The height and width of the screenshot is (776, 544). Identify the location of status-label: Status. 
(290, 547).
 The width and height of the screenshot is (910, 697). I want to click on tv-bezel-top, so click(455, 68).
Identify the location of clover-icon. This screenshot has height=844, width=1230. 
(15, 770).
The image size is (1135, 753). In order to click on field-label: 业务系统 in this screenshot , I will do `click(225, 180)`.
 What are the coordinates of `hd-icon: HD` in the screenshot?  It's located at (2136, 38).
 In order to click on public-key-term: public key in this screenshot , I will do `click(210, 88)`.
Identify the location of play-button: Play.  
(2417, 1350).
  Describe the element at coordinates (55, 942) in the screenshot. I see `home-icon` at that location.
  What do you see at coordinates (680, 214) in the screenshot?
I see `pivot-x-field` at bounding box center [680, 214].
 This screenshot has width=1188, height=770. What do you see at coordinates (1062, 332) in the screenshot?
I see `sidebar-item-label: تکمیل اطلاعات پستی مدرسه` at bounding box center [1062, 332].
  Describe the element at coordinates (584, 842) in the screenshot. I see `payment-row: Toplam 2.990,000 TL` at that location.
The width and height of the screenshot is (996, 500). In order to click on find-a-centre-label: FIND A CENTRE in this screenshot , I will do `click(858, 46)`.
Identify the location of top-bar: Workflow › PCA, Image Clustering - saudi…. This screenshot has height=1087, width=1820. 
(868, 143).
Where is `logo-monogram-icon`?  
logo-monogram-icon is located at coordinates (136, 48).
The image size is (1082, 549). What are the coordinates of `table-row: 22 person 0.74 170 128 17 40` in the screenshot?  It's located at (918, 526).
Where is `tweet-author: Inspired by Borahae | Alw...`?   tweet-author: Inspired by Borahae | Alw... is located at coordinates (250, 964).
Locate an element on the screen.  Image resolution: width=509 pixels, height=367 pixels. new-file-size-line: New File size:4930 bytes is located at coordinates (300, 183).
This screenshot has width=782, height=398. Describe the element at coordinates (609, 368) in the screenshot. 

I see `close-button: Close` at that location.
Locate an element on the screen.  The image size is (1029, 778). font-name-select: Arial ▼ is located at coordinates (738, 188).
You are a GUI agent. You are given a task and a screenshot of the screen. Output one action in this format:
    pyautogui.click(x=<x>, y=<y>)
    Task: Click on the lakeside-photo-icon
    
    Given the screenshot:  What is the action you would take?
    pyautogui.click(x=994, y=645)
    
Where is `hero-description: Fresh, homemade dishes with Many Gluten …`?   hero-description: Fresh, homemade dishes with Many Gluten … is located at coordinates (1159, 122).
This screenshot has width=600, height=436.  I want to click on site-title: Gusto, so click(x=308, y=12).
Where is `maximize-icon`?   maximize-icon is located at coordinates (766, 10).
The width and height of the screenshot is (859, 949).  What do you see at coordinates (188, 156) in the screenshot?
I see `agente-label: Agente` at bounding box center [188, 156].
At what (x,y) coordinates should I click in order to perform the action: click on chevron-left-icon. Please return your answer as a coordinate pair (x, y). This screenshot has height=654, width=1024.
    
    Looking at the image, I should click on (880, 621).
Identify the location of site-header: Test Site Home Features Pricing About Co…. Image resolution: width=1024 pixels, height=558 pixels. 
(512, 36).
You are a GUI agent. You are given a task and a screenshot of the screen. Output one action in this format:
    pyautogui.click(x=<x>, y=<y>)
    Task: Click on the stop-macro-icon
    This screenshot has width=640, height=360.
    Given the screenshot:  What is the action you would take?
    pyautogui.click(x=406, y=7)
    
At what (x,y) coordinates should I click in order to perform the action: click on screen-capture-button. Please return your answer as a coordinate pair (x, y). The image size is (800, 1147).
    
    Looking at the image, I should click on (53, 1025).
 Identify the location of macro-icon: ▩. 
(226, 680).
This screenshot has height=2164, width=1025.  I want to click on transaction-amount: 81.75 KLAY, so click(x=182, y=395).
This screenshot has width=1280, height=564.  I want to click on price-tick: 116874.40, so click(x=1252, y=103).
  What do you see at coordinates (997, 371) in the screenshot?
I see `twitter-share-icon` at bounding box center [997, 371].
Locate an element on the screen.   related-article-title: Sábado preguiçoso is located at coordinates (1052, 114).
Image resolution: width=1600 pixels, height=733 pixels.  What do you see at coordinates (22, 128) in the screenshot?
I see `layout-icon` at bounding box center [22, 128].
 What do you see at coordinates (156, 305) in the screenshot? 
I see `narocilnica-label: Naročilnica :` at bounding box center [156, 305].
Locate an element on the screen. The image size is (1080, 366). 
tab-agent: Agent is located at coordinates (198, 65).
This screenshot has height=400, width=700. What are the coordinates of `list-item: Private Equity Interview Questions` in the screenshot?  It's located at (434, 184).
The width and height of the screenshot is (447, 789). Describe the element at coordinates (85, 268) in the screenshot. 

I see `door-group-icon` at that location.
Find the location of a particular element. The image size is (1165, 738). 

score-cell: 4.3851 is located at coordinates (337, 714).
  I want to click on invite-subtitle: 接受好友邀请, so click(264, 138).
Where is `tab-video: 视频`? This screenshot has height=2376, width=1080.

| What needs to be done |
Reproduce word for word the stretch of lines from the very first line through the line that contains "The width and height of the screenshot is (910, 697).".

| Task solution |
The height and width of the screenshot is (776, 544). Identify the location of status-label: Status. 
(290, 547).
 The width and height of the screenshot is (910, 697). I want to click on tv-bezel-top, so click(455, 68).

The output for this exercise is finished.